Aznar, Epstein y la espuma de la cerveza

La desclasificación de una ingente cantidad de documentos relacionados con el corruptor de menores Jeffrey Epstein plantea una serie de retos importantes en el periodismo actual. Enseguida han aparecido una miríada de informaciones en la que se dice que tal o cual persona aparecen citadas. Control + F para buscar nombres, y abajo, que hace descarga! Así es, por ejemplo, que sabemos que José María Aznar, Ana Botella y su yerno salen. Pero, de momento, nadie ha relacionado esta mención con ninguna posible actividad delictiva, menos aún relacionada con la red de prostitución y pedofilia que mantenía. El vínculo aparente más relevante entre ambos, en estos momentos, es el discurso que hizo Aznar en su era de delirios de grandeza cuando justificaba acudir a la guerra en el Golfo durante un acto de una fundación financiada por el millonario. Por funesto que haya sido este personaje acomplejado en la historia española, convendremos que la mera inclusión de su nombre en un paquete de dos millones de páginas no comporta ningún escándalo e incluso podría ponerse en duda de si merece ser noticia (cuando el ánimo evidente es salpicar su nombre, poniéndolo junto al magnate caído en desgracia).

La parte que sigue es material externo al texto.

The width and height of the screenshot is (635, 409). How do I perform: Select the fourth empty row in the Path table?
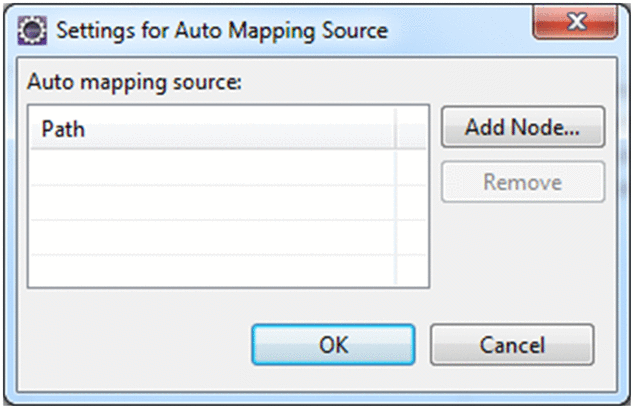coord(212,270)
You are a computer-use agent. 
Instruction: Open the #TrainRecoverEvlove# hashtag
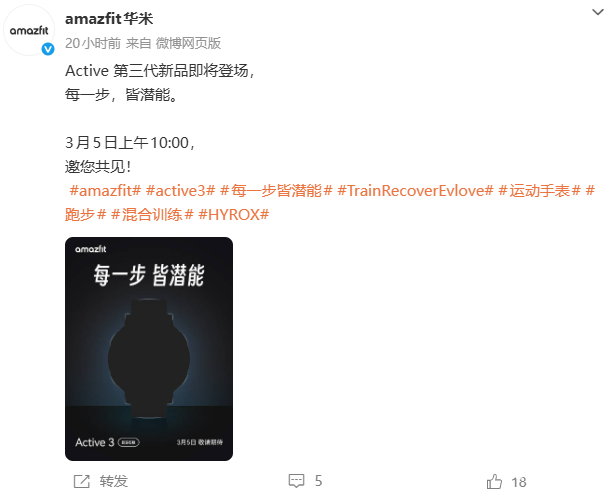click(415, 191)
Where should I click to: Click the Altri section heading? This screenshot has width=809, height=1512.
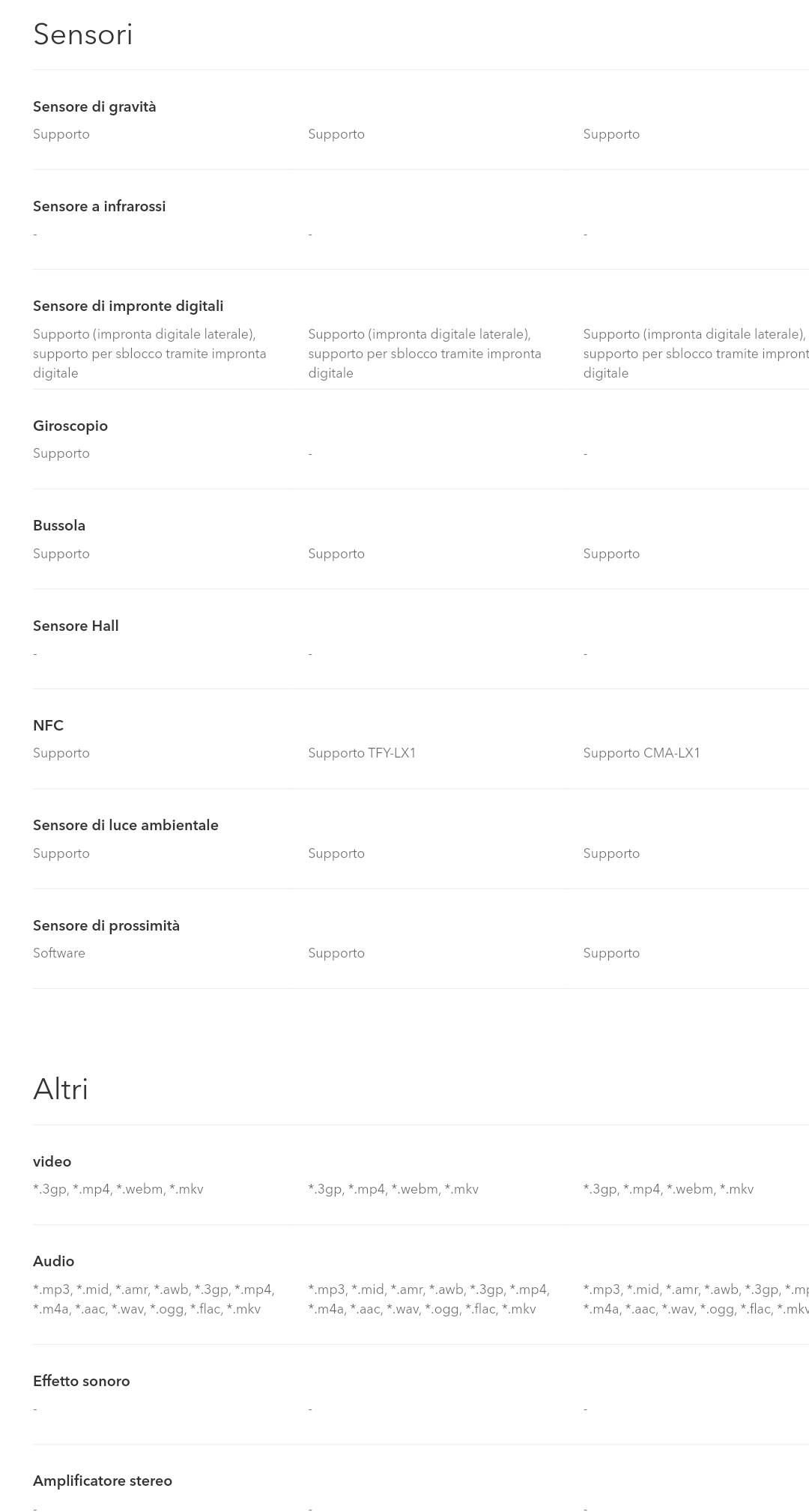point(61,1089)
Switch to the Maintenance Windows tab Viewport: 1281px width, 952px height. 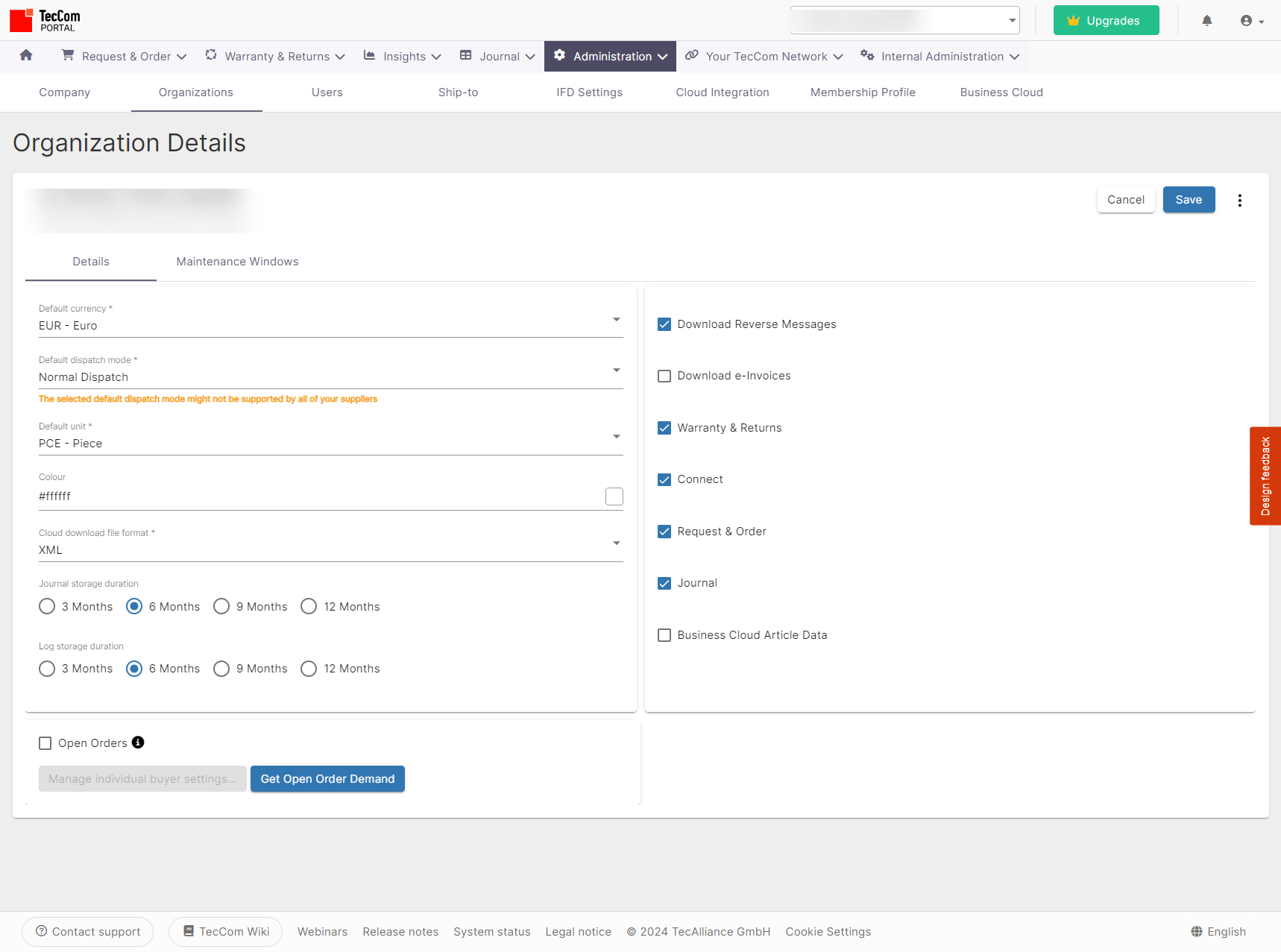pyautogui.click(x=237, y=262)
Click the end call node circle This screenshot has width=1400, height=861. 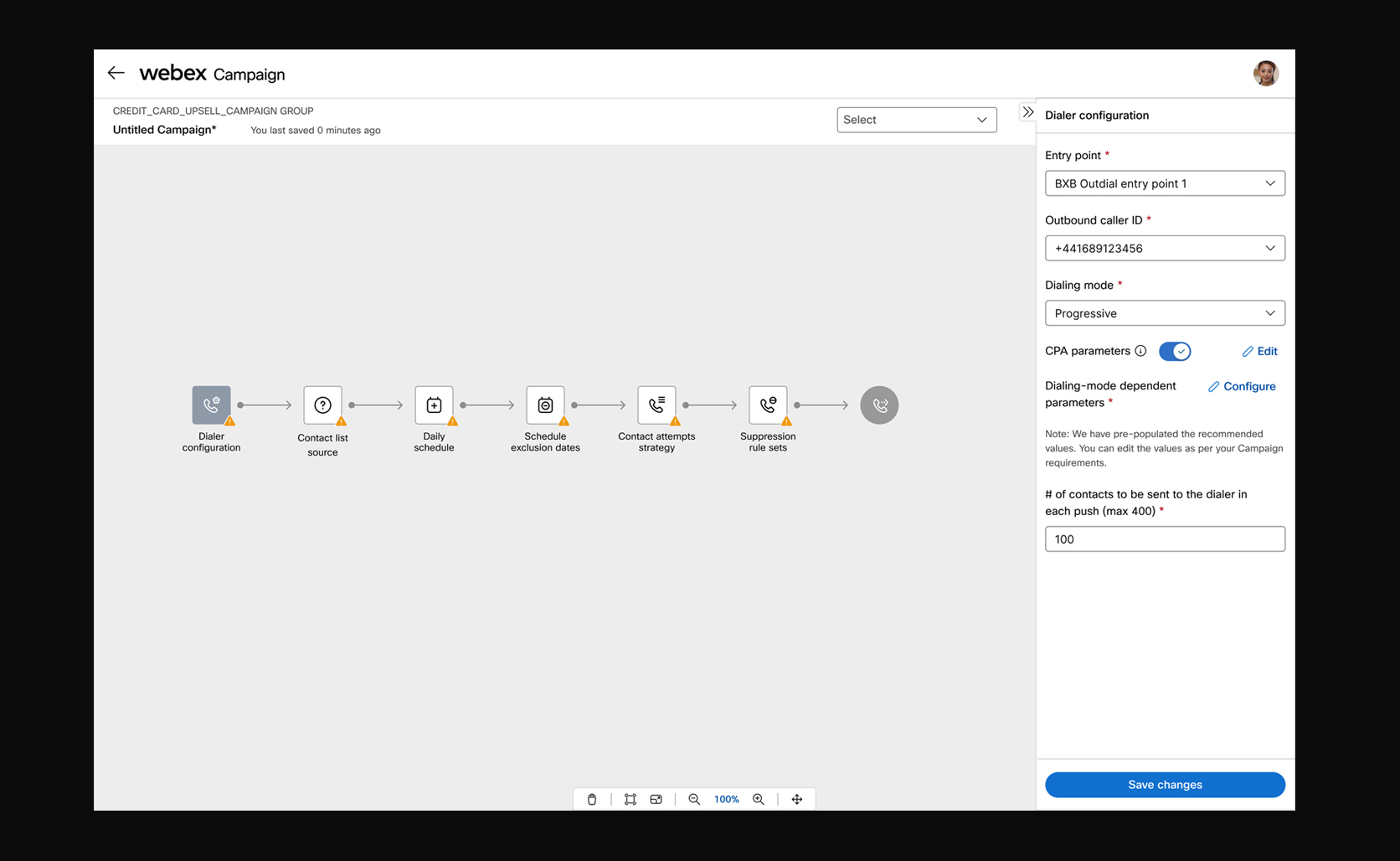tap(879, 405)
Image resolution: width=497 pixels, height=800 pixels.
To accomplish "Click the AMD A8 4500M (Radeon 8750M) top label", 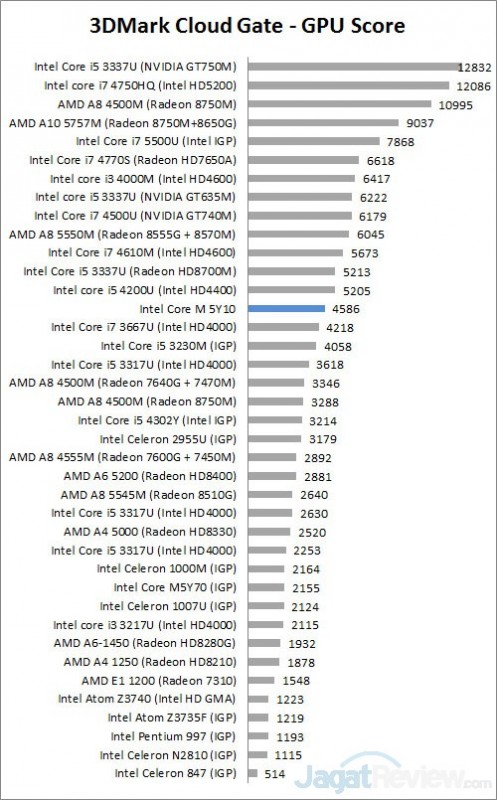I will 147,104.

Otra cosa es si se encuentra el motivo por el que Aznar recibió un paquete suyo y eso ilumina alguna cuestión relevante. Me inquieta que la liberación de estos dos documentos se quede en un simple vaciado acrítico de nombres. A ver quién, en esta sopa de letras, es el primero en encontrar a alguien conocido, preferentemente de la trinchera contraria. Si no hay una verdadera investigación a partir de aquí y nos quedamos con la respuesta marcada por el perverso ritmo de la inmediatez –efervescente y vistosa, pero que baja como la espuma de la cerveza–, habremos perdido una oportunidad de oro para demostrar la potencia del periodismo en la era de los datos.